The Sieve of Eratosthenes

This method was made to count prime. In a way, it is quite similar to dynamic programming, minus the sub-problem.

How would you count all the prime number less than n? Given that:

  • A number is a prime if it satisfies three conditions:

    1. It is greater than 1
    2. It is only dividable by 1 and itself
    3. 2 is the only even prime
  • You do not have a preheated database of prime.

A number dividable by 1 and itself, must not be a multiplicity of any number prior to itself.

Thus, the trivial way is to look at all possible number until n, and try to check if it is a prime or not. This operation is fairly slow, as for each number at index k, we would have to take a look at k-1 numbers before that, and see if first can divide the latter. This resulted in a growth rate of nk complexity. The growth rate complexity stays the same even if we cached all the prior prime and use that in place of the k-1 list. Although the new k might be smaller, the complexity hold.
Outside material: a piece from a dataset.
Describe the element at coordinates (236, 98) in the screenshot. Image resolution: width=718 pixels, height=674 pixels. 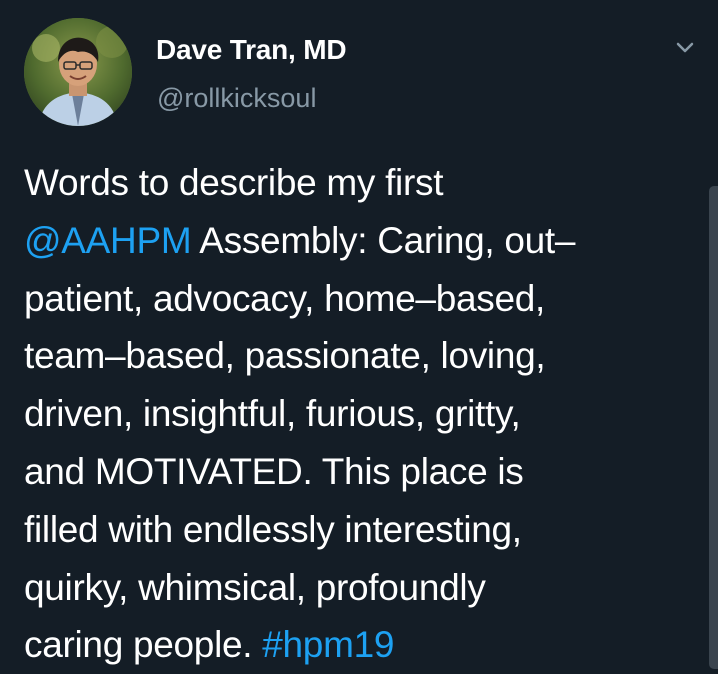
I see `author-handle: @rollkicksoul` at that location. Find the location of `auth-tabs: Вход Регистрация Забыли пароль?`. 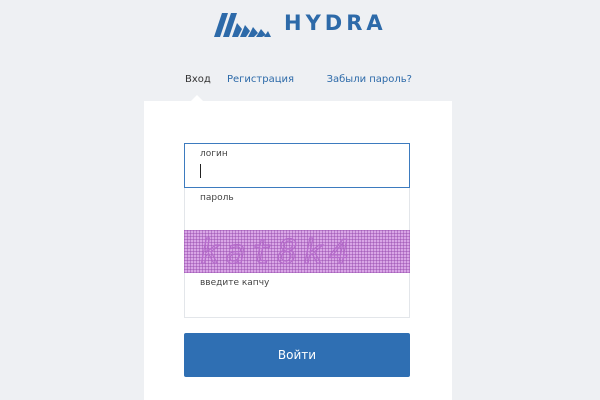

The trick to any counting problem, is to only look at what matters. If a prime satisfies 1. and 2., what about non-prime? 1. should hold, the only distinct different is the 2nd condition. A non-prime number is dividable by numbers other than 1 and itself. Looking from a different angle, a non-prime is a multiple of some number x. This x can be anything.

Since we are looking at only prime number, the best candidate to replace x is a prime.

Rephrasing the condition: "A non-prime number is a multiple of a prime number".

Further more, condition 3. means all even number except 2 are non-prime. Thus, we simply skip all even number altogether.

With this knowledge, for every prime number k, we can trace down all of its multiples until n. As defined above, a prime multiple is a non-prime, thus by marking all of these non-prime number, next time we see them, we can simply skip.

How should we keep track of these non-prime number? This data structure needs to satisfy two conditions:

  • It must store the index where we found the non-prime
  • It must return a boolean

Using a set should do, as we don't want duplication, and we can grab by the index. A map, or some funky object might do too. Whatever float your boat.

Let us describe our algorithm up till now. For each number k until the limit, we take k and check with the nonPrime set cache. If the cache has the number, we can safely skip it. Else, we take k and go through all of its multiplicity.

How do we go through its multiplicity? We iterate from a starting number to n, increment by k. Let's inspect the iteration sequence, with max = 50

3 6 9 12 15 18 21 24 27 30 33 36 39 42 45 48
5 10 15 20 25 30 35 40 45 50
7 14 21 28 35 42 49
11 22 33 44
13 26 39 42
17 34
19 38
23 46

Notice in the sequence, we have even number! This is redundant as we have already established above that we do not need to go through even number. Thus, let's modify the iteration such that even number are disregarded:

3 9 15 21 27 33 39 45
5 15 25 35 45
7 21 35 49
11 33
13 39

We can further improve the iteration by observing that we are looking at 15, 21, 35 twice! The thought process that go into this optimization is that the previous prime has already handled all the multiple that are smaller than the next one. TODO: Rephrase this somehow...

I.e, 3 has already covered 5*3. Thus 5 can safely start from 5*5. Likewise, 3 and 5 has already covered 3*7 and 5*7, thus 7 can safely start from 7*7. Like wise, 3 has already covered 3*11, thus 11 can safely start from 11*2.

Thus, our starting number of this loop, could be just the prime number squared, as all the multiple less than its squared has already been covered prior!

3 9 15 21 27 33 39 45
5 25 35 45
7 49

Looking at the number being inspected, we can now go forward.

Thus, the pseudo code for the sieve of Eratosthenes:

  if n < 3 return 0;

  Set<bool> nonprime;

  count = 1;

  for k = 3 : n
    if nonprime[k],
      k is a non-prime, simply (continue); // This skip all things below and advance the loop

    else, k is a prime:
    // Let's mark down all the non-prime after k:

    for m = k*k : n // Start from k*k, ends at n
      nonprime[m] = true;
      m+= 2*k // Advance m by twice k, so that we skip all the even iteration.